Figure 4. ALDH^high cervical cancer cells are capable of differentiating ^{in vitro} and ^{in vivo}

A-D, ALDH^high and ALDH^low cells were isolated from the SiHa (A), C33A (B), CaSki (C) or HT-3 (D) cell lines and cultured in DMEM medium supplemented with 10% FBS for 2 weeks. The ALDH enzyme activity was then analyzed by flow cytometry. Cells treated with DEAB served as a negative control. The gated cells represent the ALDH^high cells. E, Expression of ALDH1 was detected by IHC in xenograft tumors from ALDH^high and ALDH^low cells. Red arrows indicate ALDH1-positive cells

Figure 5. ALDH^high cells are more resistant to cisplatin than ALDH^low cells

A, The ALDH activity of the cervical cancer cell lines was analyzed after exposure to cisplatin (3 µg/mL for SiHa and C33A cells or 1 µg/mL for CaSki and HT-3 cells) for 3 days. The percentage of ALDH^high cells in the 4 cervical cancer cell lines was analyzed by flow cytometry following exposure to cisplatin for 3 days. B, Cell viability of the ALDH^high and ALDH^low cervical cancer cells was measured using an MTT assay after treatment with different concentrations of cisplatin for 24 h. C, Cell viability of the ALDH^high and the ALDH^low cervical cancer cells was measured using an MTT assay after treatment with a constant dose of cisplatin for 0, 24, 48 or 72 h. ^*, p<0.05; ^**, p<0.01; ^***, p<0.001. Data represent mean ± SD of triplicate experiments.

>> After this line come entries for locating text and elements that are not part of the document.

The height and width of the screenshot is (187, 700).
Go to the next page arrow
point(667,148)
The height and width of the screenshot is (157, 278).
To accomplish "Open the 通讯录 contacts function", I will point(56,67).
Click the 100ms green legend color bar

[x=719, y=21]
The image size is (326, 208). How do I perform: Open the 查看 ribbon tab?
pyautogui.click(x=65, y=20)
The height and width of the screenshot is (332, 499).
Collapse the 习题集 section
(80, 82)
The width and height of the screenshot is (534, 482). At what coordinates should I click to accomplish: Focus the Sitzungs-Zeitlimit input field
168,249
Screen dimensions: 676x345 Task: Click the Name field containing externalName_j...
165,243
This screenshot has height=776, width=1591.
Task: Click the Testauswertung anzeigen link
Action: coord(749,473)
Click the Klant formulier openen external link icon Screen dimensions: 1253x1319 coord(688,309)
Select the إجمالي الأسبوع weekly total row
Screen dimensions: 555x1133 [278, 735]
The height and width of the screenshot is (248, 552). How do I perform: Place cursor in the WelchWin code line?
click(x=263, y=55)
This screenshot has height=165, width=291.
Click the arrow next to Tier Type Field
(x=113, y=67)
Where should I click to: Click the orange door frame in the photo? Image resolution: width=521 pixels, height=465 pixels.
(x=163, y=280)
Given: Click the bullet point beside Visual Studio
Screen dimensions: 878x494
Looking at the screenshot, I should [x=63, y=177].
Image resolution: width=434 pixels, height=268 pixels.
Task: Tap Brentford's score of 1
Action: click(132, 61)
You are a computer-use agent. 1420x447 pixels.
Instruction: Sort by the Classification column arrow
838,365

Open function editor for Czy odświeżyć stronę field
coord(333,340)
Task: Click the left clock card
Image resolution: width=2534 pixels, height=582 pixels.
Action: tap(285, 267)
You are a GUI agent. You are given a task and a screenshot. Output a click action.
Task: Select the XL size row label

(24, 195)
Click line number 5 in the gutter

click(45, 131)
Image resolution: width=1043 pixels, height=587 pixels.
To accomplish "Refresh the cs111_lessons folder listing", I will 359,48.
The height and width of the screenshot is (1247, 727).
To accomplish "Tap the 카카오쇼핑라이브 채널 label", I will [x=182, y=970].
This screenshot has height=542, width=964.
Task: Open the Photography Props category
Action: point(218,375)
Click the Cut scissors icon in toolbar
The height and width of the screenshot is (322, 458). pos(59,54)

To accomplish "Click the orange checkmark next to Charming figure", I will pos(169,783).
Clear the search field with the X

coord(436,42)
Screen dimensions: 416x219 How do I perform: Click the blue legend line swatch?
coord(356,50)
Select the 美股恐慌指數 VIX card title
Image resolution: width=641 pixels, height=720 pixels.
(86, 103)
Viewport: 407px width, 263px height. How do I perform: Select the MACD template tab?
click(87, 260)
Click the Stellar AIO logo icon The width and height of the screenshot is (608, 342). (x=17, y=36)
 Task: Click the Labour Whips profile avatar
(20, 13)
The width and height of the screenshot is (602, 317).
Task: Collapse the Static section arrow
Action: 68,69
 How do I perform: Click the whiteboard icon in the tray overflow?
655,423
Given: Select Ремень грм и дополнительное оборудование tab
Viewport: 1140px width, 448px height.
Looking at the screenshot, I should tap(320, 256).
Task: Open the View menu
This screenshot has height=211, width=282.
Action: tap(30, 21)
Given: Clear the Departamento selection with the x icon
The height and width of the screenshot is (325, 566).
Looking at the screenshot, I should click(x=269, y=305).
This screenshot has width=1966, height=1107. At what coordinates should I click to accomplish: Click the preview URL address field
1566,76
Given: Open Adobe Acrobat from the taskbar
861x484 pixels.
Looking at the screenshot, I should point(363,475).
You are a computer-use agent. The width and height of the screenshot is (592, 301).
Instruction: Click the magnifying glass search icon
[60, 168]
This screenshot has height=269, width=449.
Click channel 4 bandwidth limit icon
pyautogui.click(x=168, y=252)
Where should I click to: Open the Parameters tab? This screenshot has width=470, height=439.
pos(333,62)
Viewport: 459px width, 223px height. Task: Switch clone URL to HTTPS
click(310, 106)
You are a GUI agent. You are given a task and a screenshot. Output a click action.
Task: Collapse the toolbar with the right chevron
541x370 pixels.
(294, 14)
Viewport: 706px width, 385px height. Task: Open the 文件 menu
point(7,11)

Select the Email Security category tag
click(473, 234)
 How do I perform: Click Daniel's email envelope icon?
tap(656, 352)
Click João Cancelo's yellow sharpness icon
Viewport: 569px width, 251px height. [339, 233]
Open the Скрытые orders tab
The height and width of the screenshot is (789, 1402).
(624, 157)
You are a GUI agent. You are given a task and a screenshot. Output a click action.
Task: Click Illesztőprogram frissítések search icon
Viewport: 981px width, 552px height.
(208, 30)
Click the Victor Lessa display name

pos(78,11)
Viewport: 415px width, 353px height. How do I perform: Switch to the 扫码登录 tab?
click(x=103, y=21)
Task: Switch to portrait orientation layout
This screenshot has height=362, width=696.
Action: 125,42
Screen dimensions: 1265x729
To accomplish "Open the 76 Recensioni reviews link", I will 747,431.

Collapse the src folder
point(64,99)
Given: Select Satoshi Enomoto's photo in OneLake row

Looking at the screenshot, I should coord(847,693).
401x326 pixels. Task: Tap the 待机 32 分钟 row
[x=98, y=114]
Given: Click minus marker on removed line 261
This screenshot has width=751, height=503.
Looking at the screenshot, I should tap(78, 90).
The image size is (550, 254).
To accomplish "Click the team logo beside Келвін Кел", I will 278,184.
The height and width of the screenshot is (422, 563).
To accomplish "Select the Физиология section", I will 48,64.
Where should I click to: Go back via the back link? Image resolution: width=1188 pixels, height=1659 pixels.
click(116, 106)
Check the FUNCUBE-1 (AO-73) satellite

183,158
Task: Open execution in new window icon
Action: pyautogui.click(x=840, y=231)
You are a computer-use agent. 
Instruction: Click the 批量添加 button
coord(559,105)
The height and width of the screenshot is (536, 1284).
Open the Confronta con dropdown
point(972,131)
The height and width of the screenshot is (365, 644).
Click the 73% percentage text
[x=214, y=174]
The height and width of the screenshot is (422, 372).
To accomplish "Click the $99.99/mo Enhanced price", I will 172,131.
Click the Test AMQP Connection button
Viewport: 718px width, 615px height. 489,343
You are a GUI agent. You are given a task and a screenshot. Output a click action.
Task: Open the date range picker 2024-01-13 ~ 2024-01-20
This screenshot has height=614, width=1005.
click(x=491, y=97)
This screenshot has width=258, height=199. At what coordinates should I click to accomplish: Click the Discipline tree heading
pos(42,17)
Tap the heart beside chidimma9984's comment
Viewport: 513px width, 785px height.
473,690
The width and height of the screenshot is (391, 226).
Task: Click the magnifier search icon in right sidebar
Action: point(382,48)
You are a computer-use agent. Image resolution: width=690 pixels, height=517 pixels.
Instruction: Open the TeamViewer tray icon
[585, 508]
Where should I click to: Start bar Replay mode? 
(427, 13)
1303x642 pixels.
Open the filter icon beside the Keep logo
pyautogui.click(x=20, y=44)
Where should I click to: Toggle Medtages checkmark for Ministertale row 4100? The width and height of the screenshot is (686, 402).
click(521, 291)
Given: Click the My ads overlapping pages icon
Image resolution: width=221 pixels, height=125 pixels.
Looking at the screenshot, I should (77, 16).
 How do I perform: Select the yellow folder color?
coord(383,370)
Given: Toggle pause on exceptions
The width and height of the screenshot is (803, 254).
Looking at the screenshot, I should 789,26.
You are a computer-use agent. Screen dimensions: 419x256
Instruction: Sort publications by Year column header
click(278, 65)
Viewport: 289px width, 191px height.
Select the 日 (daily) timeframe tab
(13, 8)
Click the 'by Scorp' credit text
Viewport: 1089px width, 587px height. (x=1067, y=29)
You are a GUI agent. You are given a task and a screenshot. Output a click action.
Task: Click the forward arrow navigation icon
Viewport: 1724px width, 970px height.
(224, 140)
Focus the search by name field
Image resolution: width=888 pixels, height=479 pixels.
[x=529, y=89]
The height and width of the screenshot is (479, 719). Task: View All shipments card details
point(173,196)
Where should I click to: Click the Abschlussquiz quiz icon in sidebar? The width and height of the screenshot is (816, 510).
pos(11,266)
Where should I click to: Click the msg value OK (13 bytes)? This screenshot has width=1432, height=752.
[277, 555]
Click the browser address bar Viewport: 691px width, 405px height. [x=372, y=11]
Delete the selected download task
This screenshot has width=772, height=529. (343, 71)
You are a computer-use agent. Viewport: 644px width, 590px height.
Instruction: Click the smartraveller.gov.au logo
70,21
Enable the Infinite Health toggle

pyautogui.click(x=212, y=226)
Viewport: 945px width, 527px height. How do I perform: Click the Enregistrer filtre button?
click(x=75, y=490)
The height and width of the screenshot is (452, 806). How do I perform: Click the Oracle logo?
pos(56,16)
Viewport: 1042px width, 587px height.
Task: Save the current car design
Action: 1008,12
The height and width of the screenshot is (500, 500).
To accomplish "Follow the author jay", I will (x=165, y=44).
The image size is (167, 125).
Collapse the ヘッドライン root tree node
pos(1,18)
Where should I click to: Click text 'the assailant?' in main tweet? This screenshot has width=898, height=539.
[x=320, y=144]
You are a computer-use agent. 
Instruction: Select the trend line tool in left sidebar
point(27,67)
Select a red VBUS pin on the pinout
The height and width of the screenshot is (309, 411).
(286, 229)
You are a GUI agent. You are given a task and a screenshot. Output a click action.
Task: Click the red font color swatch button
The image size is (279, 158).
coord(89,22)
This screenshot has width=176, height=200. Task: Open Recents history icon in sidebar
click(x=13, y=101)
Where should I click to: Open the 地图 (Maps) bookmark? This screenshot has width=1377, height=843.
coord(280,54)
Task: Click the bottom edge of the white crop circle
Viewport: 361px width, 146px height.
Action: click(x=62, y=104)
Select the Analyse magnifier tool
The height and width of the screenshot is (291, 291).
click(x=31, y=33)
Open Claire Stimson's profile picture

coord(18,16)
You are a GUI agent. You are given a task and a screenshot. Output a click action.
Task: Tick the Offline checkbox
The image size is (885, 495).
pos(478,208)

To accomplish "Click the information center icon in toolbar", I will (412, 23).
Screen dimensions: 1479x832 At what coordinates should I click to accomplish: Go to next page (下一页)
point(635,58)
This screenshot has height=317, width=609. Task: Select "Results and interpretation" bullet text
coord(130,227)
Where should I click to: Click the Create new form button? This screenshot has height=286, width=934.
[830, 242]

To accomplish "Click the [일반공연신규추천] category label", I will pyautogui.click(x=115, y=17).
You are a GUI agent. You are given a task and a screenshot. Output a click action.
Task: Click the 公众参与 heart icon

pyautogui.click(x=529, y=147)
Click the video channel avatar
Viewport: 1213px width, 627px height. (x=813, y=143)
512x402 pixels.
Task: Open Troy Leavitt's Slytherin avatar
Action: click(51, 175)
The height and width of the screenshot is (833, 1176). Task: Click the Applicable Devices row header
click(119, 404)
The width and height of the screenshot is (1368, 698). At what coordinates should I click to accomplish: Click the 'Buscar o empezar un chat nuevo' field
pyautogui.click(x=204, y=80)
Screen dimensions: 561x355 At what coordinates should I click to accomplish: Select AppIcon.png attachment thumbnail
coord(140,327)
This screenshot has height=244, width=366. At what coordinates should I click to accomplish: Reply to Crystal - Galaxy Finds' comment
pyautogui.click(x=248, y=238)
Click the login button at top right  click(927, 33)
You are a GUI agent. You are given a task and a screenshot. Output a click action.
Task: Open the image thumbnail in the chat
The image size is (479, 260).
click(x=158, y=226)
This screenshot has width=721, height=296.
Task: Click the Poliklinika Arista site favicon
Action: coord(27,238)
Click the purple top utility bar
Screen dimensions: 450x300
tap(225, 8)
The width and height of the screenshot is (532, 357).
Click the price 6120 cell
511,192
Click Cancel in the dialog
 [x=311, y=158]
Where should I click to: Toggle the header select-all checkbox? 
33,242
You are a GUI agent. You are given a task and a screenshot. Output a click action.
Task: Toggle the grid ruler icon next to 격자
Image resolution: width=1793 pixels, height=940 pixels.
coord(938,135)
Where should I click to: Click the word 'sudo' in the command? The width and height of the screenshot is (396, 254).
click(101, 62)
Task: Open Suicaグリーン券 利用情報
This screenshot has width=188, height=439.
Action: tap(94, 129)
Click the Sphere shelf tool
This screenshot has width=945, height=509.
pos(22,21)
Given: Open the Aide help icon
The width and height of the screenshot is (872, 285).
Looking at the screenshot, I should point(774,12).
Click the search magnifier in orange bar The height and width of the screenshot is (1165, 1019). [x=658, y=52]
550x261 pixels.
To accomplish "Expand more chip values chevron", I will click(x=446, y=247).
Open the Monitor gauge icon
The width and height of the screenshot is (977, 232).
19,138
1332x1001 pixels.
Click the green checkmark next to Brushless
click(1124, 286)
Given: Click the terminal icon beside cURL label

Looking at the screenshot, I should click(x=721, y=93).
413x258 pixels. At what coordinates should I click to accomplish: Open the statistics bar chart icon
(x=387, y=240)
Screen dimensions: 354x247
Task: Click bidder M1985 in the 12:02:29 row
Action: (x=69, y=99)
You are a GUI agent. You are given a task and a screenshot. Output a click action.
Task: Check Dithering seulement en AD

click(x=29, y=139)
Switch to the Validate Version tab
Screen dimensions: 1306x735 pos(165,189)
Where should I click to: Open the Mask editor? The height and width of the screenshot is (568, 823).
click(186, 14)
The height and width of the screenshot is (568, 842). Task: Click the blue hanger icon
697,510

Figure 6. Expression of stem cell-associated markers in ALDH^high and ALDH^low cells

A, Western blot analysis of the protein levels of the stem cell-associated transcription factors OCT4, NANOG, KLF4 and BMI1 in the ALDHhigh and ALDHlow subpopulations from C33A and HT-3 cells. GAPDH was used as a loading control. B, The expression of stem cell-associated transcription factors in tumorspheres formed by ALDHhigh and ALDHlow SiHa cells was measured by IHC analysis.

Figure 7. Characteristics of ALDH^high cells from primary cervical cancers

A, The ALDH enzyme activity of primary cervical cancer cells was analyzed by flow cytometry. B, Representative photos of tumorspheres formed by ALDH^high and ALDH^low cells sorted from primary cervical cancer are shown. C, The number of tumorspheres formed by ALDH^high and ALDH^low cells isolated from the primary cervical cancer was counted from 3 consecutive passages. ^***, p<0.001. Data represent mean ± SD of triplicate experiments.